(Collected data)
## BEGIN

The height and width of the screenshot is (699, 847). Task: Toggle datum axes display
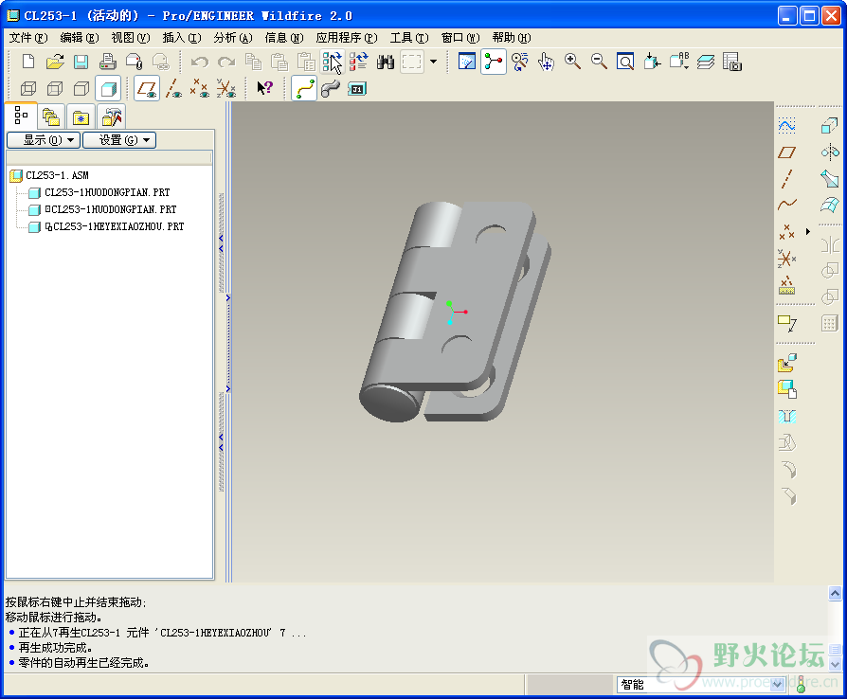(173, 89)
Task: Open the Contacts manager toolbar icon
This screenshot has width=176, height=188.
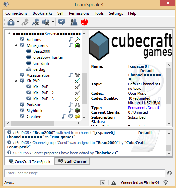Action: tap(74, 22)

## END

• **Exercise description**: Please transcribe every line of the data above word for word, omitting the pictures.

• **Solution**:
The height and width of the screenshot is (699, 847). Task: Toggle datum axes display
(173, 89)
Task: Open the Contacts manager toolbar icon
This screenshot has width=176, height=188.
Action: tap(74, 22)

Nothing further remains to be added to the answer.